- WORK TASK
Only the lines below from the one containing "Mostrar todos (344, 1831)" to the one containing "2017 (299, 739)" should be repeated, both included and unchanged.

- MATERIAL SHOWN
━━━━━━━━━━━━━━━━
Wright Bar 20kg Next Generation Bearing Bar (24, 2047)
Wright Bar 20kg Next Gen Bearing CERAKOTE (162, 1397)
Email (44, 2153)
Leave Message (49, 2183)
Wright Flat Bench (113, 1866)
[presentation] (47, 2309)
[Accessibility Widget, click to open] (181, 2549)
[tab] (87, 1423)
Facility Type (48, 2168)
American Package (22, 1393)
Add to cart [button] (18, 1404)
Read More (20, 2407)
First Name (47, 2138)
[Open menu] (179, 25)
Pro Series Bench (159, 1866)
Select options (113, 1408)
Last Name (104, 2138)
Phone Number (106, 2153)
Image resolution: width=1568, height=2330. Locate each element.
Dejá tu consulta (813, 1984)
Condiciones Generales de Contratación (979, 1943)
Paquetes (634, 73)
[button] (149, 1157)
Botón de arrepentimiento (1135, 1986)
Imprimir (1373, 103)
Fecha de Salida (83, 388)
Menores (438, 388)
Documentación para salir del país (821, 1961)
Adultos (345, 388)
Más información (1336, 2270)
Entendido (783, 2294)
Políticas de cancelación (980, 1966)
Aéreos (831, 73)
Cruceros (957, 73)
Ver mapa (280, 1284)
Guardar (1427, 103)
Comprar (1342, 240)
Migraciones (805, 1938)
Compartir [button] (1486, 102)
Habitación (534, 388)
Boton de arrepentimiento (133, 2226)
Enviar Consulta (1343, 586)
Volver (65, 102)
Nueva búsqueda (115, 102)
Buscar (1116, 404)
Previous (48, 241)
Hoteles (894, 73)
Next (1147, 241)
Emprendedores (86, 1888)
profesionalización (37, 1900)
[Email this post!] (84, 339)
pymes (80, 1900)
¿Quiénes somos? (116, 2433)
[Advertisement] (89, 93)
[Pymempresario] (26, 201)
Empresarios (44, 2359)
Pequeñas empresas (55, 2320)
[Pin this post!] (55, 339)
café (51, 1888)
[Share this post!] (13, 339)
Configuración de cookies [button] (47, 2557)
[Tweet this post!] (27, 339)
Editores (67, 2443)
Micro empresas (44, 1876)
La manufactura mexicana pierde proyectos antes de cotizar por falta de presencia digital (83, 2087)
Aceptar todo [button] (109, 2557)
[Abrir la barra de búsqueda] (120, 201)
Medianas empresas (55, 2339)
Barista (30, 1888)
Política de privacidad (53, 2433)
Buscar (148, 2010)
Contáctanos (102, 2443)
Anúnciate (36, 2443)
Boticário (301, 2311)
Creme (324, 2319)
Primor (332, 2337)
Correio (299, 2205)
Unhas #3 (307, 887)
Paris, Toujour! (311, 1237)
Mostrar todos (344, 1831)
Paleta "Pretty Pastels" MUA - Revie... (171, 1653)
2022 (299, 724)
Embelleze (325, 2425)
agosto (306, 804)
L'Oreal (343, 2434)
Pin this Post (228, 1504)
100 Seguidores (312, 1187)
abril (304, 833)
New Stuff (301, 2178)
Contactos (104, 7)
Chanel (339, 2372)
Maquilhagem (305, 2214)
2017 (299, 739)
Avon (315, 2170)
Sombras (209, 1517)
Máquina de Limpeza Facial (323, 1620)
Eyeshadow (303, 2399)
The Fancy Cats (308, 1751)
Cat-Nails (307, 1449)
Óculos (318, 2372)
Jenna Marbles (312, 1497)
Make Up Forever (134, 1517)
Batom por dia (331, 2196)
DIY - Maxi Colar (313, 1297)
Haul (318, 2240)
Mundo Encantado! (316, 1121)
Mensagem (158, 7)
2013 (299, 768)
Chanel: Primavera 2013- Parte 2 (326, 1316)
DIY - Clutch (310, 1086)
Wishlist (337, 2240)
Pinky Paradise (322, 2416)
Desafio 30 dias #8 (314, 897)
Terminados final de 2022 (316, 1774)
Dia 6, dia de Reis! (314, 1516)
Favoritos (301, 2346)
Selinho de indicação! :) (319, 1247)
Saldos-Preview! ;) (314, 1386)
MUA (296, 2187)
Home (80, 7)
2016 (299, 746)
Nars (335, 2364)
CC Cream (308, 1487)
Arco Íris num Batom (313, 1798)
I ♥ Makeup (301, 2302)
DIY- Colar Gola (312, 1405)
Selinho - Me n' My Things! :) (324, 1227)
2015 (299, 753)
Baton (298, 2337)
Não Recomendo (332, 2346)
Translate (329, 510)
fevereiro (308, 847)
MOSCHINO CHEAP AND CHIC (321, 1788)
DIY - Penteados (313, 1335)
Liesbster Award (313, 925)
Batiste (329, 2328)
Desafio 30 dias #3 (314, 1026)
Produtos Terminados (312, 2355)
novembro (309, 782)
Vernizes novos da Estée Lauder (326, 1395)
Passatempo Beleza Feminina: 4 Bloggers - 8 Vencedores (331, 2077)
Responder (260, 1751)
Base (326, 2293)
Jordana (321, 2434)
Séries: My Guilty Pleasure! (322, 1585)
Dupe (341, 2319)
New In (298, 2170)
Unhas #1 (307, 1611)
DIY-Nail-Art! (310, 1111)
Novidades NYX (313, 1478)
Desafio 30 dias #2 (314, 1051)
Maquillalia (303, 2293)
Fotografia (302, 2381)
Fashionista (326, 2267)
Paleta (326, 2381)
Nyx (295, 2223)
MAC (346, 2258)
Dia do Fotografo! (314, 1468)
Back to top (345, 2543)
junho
━━━━━━━━━━━━━━━━
- OUTPUT
Mostrar todos (344, 1831)
Paleta "Pretty Pastels" MUA - Revie... (171, 1653)
2022 (299, 724)
Embelleze (325, 2425)
agosto (306, 804)
L'Oreal (343, 2434)
Pin this Post (228, 1504)
100 Seguidores (312, 1187)
abril (304, 833)
New Stuff (301, 2178)
Contactos (104, 7)
Chanel (339, 2372)
Maquilhagem (305, 2214)
2017 (299, 739)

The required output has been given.